Aquatic ferns, free-floating. Stems short, branching, hairy, lacking roots. Leaves dimorphic, arranged in whorls of 3; each group comprising two floating, green, entire, foliar leaves, and one submerged, highly divided leaf appearing root-like; upper surface of foliar leaves bearing specialised water-repellent hairs; lower surface of foliar leaves and the submerged leaves bearing multicellular hairs. Veins anastomosing without free included veinlets. Sporocarps attached to the submerged leaves, subsessile or stalked, globose to ovoid; each sporocarp bearing either mega- or microsporangia. Sporangia usually empty in NZ plants; when fertile (not NZ), megaspores solitary in each megasporangium; microspores 32–64 in each microsporangium.

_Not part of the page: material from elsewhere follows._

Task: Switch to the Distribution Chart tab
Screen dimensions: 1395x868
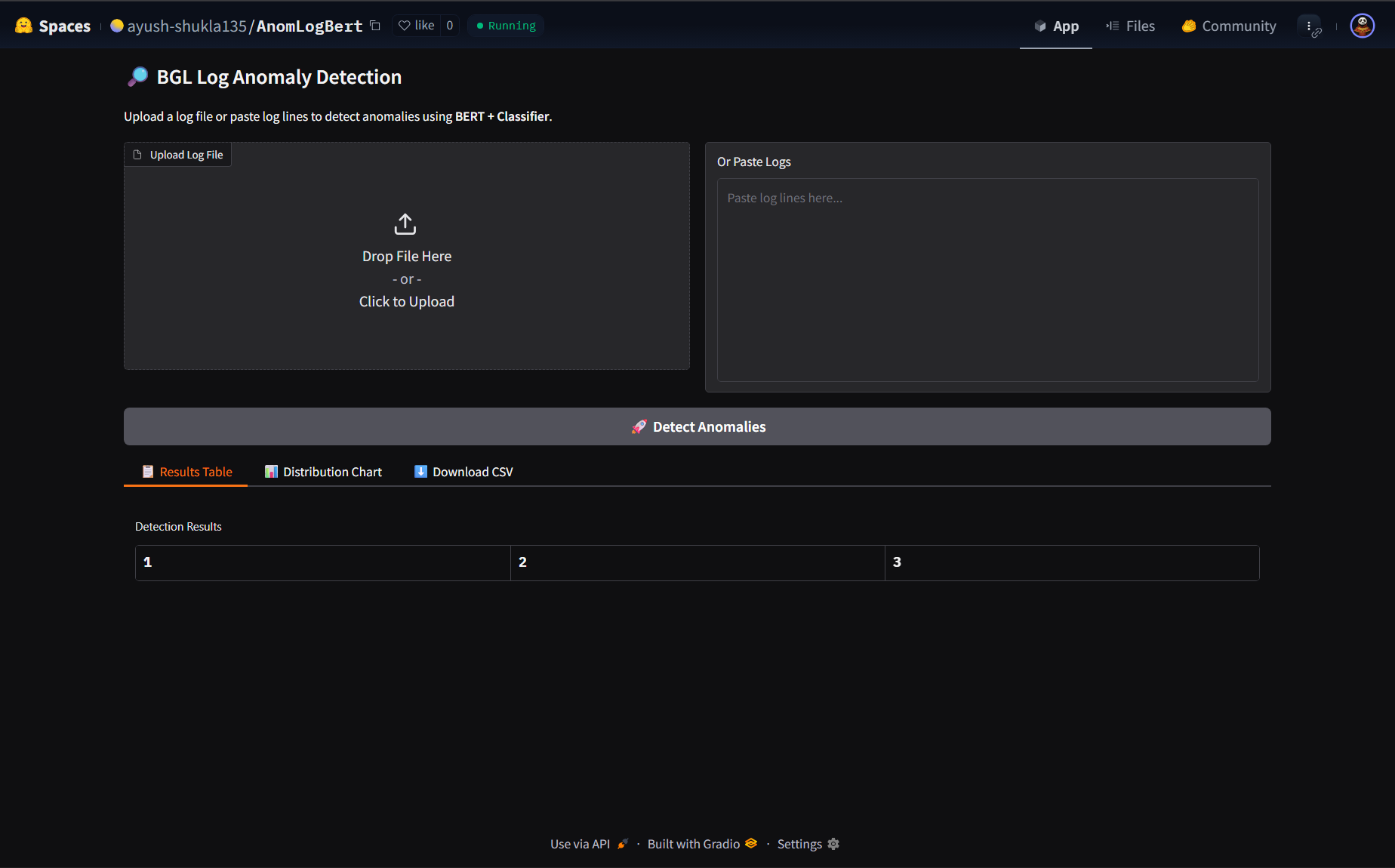Action: point(323,472)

Spores absent or aborted in NZ plants; when formed (not NZ) megaspores spheroidal, plain, perforate; microspores spheroidal, plain to rugulate.

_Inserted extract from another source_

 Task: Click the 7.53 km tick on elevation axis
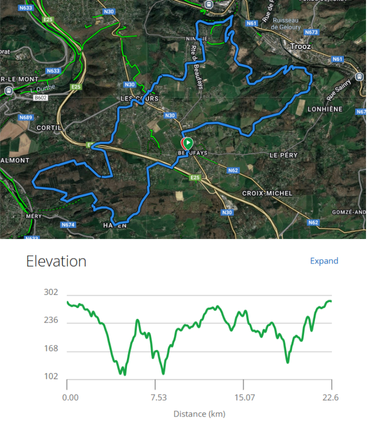[x=158, y=397]
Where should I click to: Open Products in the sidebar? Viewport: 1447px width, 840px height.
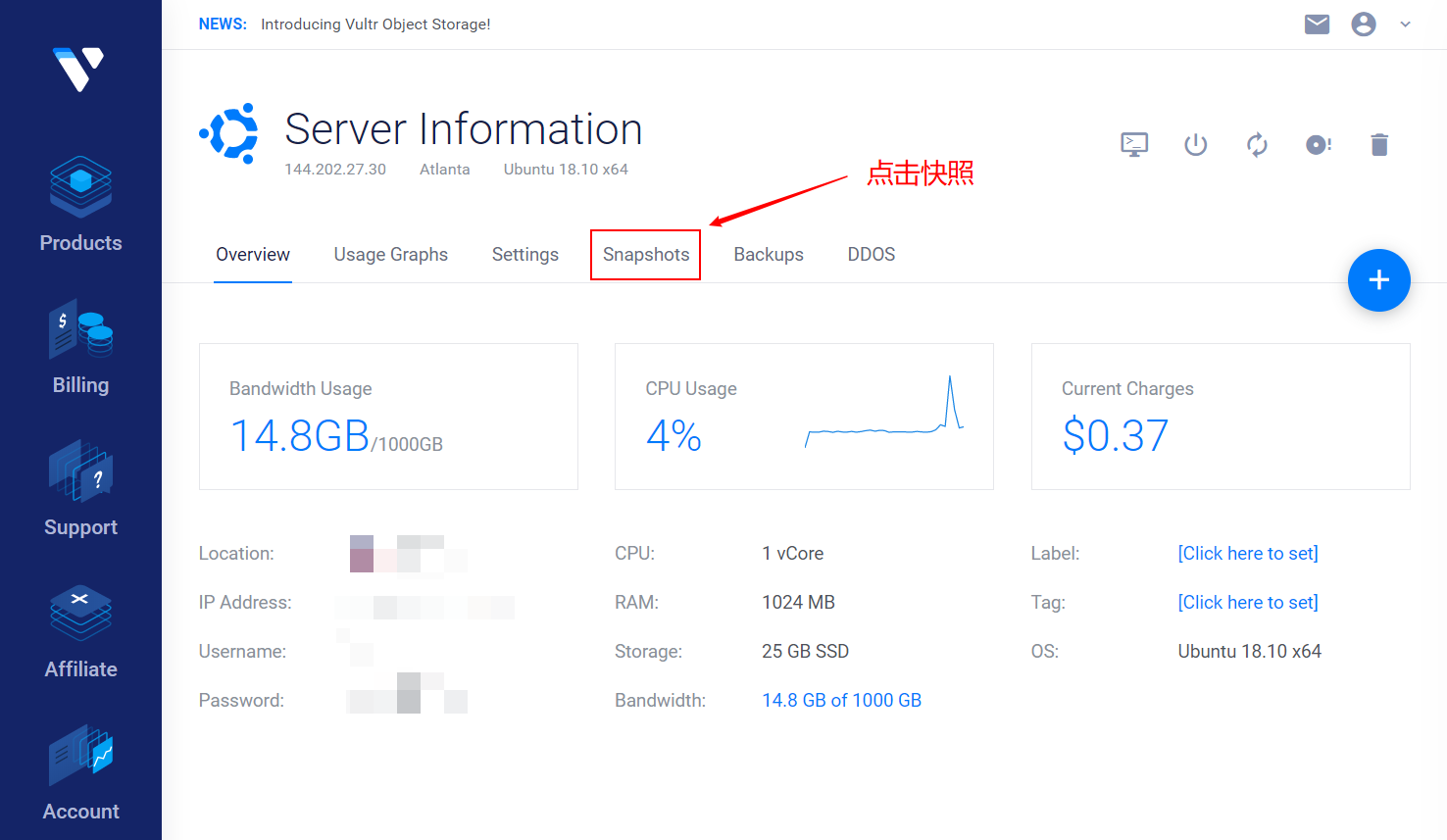tap(80, 205)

10–12 species widespread in tropical regions, extending also into temperate areas, with two centres of distribution in Africa, and in South and Central America (Schneller 1990); some species have become tropical weeds. One naturalised species in New Zealand.
Category | Number |
---|---|
Exotic: Fully Naturalised | 1 |
Total | 1 |
x = 9 (Schneller 1990), the lowest base chromosome number known in ferns (Smith et al. 2006).
The taxonomy of neotropical species was outlined by Mitchell & Thomas (1972) and adopted by Tryon & Tryon (1982). Following the initial investigation, Salvinia ×molesta was described as a new species (Mitchell 1972). It belongs to a small group of South American taxa, including S. auriculata and S. biloba (syn. S. herzogii, see de la Sota 1995), in which the hairs at the end of the leaf papillae are joined at their distal ends.
Based on analysis of five different genes, Nagalingum et al. (2008) showed that Salvinia comprises two Eurasian and American groups, although only the American clade, which includes S. ×molesta, is strongly supported.
Plants of Salvinia are free-floating and capable of covering large areas of slow-moving or still water. In New Zealand, sporocarps are rare and are usually empty when found, and reproduction is vegetative. Spores of American species are illustrated by Tryon & Lugardon (1991).